Passage provided:
================
Beethoven 9th Symphony

The aim of this recording was to provide raw data for source separation and conductor’s gesture recognition research lines in the PHENICX project. The novelty of this recording was the collaboration with the Orquestra Simfònica del Vallès (OSV), located in Sabadell, close to Barcelona. Even though the used resources were the same as those used in the previous concerts recorded by ESMUC, we needed to move all the equipment, forcing us to redesign part of the acquisition system to be light and compact.

This dataset was built with the Beethoven 9th Symphony recorded on May 25th 2014, conducted by Rubén Gimeno, at the Kursaal theatre in Manresa, Spain. The Symphony is divided into four movements:

  • Allegro ma non troppo, un poco maestoso
  • Molto vivace
  • Adagio molto e cantabile
  • Presto

For the 4th movement, the invited choirs were the Cor de Cambra del Palau de la Música i Polifònica de Puig-Reig.

Figure 3: General view of the orchestra at the Kursaal theatre in Manresa.

Figure 3: General view of the orchestra at the Kursaal theatre in Manresa.

Figure 3 shows a general view of the orchestra at the Kursaal theatre in Manresa. This corpus is built with gesture, audio and video data. For the concert, the audio setup was based on 32 channels using near microphone techniques to cover all the different sections of the orchestra. We created a stereo mix of the concert and we have the audio files in wav 16bits/44100Hz format in a ProTools session. We also recorded gesture data from the conductor using Kinect camera and one domestic quality video recording for a visual reference. Audio, video and MOCAP data has been manually aligned.



The aim of this recording was to provide a corpus for recognition of body gestures related to the performance of musicians. The piece, L’Orfeo by Monteverdi, was chosen because of lack of conductor: the orchestra played in a context of a camerata. As all the other MOCAP recordings were related to the conductor, we found interesting to test proposed technologies in this new scenario.

This corpora was created on 2015, April 22nd. and 23rd. during the rehearsals of L’Orfeo, performed by the students of the Early Music department, conducted by Xavier Díaz-Latorre at the Teatre de Sarrià, in Barcelona. Figure 4 shows the musicians during the representation of L’Orfeo at Teatre de Sarrià.
================
Record extracts:
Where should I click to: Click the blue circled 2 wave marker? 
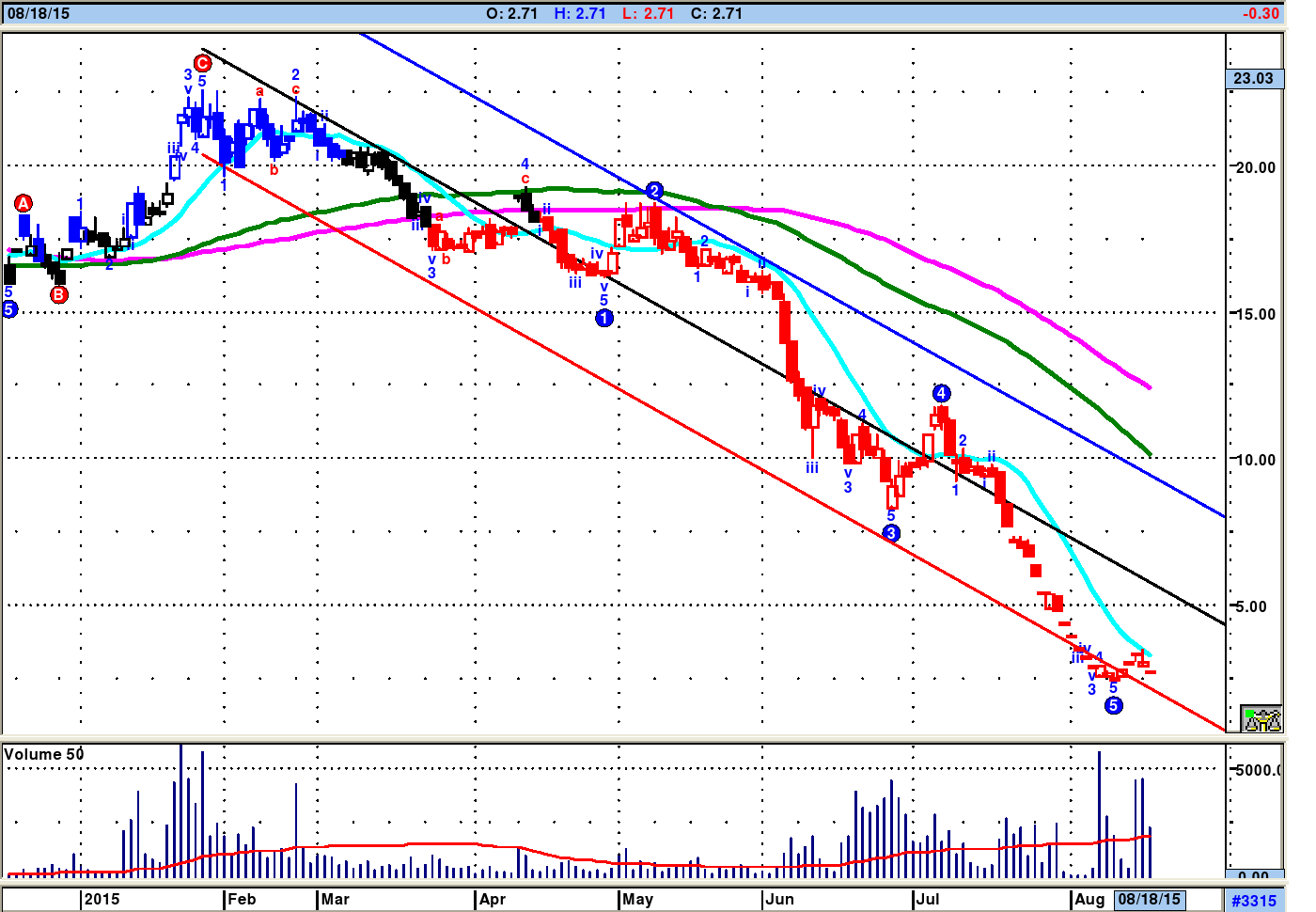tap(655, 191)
================
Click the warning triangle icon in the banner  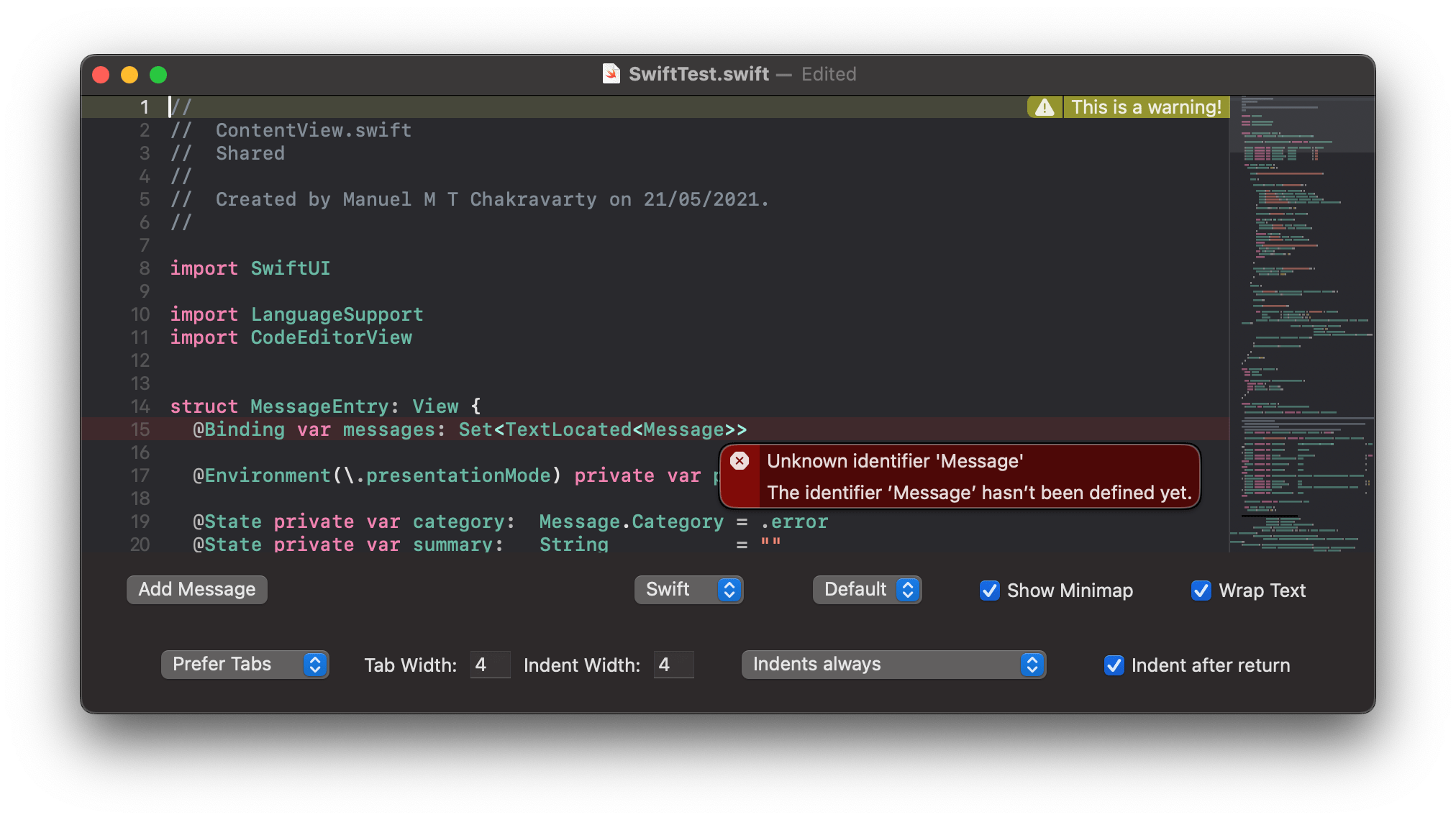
================
Tasks for this exercise:
(a) In the passage on the orchestral recordings, how many channels did the audio setup for the Beethoven concert use?
(b) Carry on the passage on the orchestral recordings, picking up right after its final sentence.

Per-task answers:
(a) It used 32 channels.

(b)
The opera is divided into a prologue and five acts.

Figure 4: Representation of L’Orfeo at Teatre de Sarrià.

Figure 4: Representation of L’Orfeo at Teatre de Sarrià.

The gesture was measured in the Viola da Gamba player, Júlia Garcia-Arévalo, specifically measuring the gravity center of the chair. This instrument is one of the most representative ones in this piece, and it is fully controlled by the performer’s movements because it is sustained by the performer’s knees. Then, the chair’s gravity center is a good measure of her performance.

MOCAP data was captured in both rehearsals using a hand-made system based on force sensors and an Arduino card for sending data to the computer. This data was stored in .txt format including time stamp, x, y and z coordinates of the movement, corresponding to left-right, front-back and overall weight, respectively. Nevertheless, this data was asynchronous, as the Arduino board used to send data from sensors to the computer cannot guarantee a fixed rate. Because of that, a simple sonification technique was developed using SuperCollider. It consists on generating two tones in a stereo file centered at f=440Hz, one of them (left channel) is FM modulated by the “x” value and the other one (right channel) is modulated by “y” value. Both sinusoidal signals are AM modulated by the “z” value.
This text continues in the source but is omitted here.